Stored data
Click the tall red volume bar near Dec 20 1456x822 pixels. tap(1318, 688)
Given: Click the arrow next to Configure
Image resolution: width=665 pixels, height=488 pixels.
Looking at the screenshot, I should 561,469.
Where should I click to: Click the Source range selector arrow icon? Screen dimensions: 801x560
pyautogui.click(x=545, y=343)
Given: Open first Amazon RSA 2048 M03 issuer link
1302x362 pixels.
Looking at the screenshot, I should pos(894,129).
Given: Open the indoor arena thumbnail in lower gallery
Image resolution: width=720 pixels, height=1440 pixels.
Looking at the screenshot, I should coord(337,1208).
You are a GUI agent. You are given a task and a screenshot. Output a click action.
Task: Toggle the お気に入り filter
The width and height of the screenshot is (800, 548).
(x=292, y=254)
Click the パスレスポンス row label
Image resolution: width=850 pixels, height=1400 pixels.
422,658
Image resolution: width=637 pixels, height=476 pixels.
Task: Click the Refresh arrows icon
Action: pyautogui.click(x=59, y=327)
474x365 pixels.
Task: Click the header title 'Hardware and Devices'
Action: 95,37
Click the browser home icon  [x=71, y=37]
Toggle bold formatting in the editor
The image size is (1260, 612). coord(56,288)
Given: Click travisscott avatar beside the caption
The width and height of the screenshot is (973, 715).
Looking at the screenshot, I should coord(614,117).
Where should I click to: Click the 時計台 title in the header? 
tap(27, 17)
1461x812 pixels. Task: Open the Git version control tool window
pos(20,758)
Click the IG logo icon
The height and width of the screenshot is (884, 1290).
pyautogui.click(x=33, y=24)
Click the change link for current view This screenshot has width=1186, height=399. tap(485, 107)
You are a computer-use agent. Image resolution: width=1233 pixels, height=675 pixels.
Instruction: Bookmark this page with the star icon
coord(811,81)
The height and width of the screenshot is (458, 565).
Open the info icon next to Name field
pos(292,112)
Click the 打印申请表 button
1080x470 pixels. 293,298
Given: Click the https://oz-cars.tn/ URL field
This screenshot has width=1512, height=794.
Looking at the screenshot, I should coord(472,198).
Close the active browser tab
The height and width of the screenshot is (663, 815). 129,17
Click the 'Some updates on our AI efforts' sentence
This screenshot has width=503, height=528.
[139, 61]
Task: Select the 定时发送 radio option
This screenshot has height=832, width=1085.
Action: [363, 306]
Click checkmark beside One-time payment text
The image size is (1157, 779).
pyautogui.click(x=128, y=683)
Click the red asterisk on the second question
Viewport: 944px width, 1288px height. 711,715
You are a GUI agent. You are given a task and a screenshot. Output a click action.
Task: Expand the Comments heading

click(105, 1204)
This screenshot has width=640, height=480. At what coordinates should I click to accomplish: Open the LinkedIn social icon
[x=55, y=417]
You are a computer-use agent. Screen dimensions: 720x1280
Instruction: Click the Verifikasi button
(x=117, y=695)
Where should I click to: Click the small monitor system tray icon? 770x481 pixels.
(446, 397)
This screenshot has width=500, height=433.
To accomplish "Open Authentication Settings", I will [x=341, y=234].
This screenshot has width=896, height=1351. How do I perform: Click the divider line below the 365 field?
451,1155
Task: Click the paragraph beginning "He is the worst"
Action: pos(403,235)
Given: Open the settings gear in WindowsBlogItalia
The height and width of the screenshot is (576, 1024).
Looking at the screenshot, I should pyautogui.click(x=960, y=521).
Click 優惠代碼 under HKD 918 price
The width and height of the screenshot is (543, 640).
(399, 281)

◆ What the task requires
When you reach the end of the data, retype all of it exactly.

◆ Solution to this task
Click the tall red volume bar near Dec 20 1456x822 pixels. tap(1318, 688)
Given: Click the arrow next to Configure
Image resolution: width=665 pixels, height=488 pixels.
Looking at the screenshot, I should 561,469.
Where should I click to: Click the Source range selector arrow icon? Screen dimensions: 801x560
pyautogui.click(x=545, y=343)
Given: Open first Amazon RSA 2048 M03 issuer link
1302x362 pixels.
Looking at the screenshot, I should pos(894,129).
Given: Open the indoor arena thumbnail in lower gallery
Image resolution: width=720 pixels, height=1440 pixels.
Looking at the screenshot, I should coord(337,1208).
You are a GUI agent. You are given a task and a screenshot. Output a click action.
Task: Toggle the お気に入り filter
The width and height of the screenshot is (800, 548).
(x=292, y=254)
Click the パスレスポンス row label
Image resolution: width=850 pixels, height=1400 pixels.
422,658
Image resolution: width=637 pixels, height=476 pixels.
Task: Click the Refresh arrows icon
Action: pyautogui.click(x=59, y=327)
474x365 pixels.
Task: Click the header title 'Hardware and Devices'
Action: 95,37
Click the browser home icon  [x=71, y=37]
Toggle bold formatting in the editor
The image size is (1260, 612). coord(56,288)
Given: Click travisscott avatar beside the caption
The width and height of the screenshot is (973, 715).
Looking at the screenshot, I should coord(614,117).
Where should I click to: Click the 時計台 title in the header? 
tap(27, 17)
1461x812 pixels. Task: Open the Git version control tool window
pos(20,758)
Click the IG logo icon
The height and width of the screenshot is (884, 1290).
pyautogui.click(x=33, y=24)
Click the change link for current view This screenshot has width=1186, height=399. tap(485, 107)
You are a computer-use agent. Image resolution: width=1233 pixels, height=675 pixels.
Instruction: Bookmark this page with the star icon
coord(811,81)
The height and width of the screenshot is (458, 565).
Open the info icon next to Name field
pos(292,112)
Click the 打印申请表 button
1080x470 pixels. 293,298
Given: Click the https://oz-cars.tn/ URL field
This screenshot has width=1512, height=794.
Looking at the screenshot, I should coord(472,198).
Close the active browser tab
The height and width of the screenshot is (663, 815). 129,17
Click the 'Some updates on our AI efforts' sentence
This screenshot has width=503, height=528.
[139, 61]
Task: Select the 定时发送 radio option
This screenshot has height=832, width=1085.
Action: [363, 306]
Click checkmark beside One-time payment text
The image size is (1157, 779).
pyautogui.click(x=128, y=683)
Click the red asterisk on the second question
Viewport: 944px width, 1288px height. 711,715
You are a GUI agent. You are given a task and a screenshot. Output a click action.
Task: Expand the Comments heading

click(105, 1204)
This screenshot has width=640, height=480. At what coordinates should I click to accomplish: Open the LinkedIn social icon
[x=55, y=417]
You are a computer-use agent. Screen dimensions: 720x1280
Instruction: Click the Verifikasi button
(x=117, y=695)
Where should I click to: Click the small monitor system tray icon? 770x481 pixels.
(446, 397)
This screenshot has width=500, height=433.
To accomplish "Open Authentication Settings", I will [x=341, y=234].
This screenshot has width=896, height=1351. How do I perform: Click the divider line below the 365 field?
451,1155
Task: Click the paragraph beginning "He is the worst"
Action: pos(403,235)
Given: Open the settings gear in WindowsBlogItalia
The height and width of the screenshot is (576, 1024).
Looking at the screenshot, I should pyautogui.click(x=960, y=521).
Click 優惠代碼 under HKD 918 price
The width and height of the screenshot is (543, 640).
(399, 281)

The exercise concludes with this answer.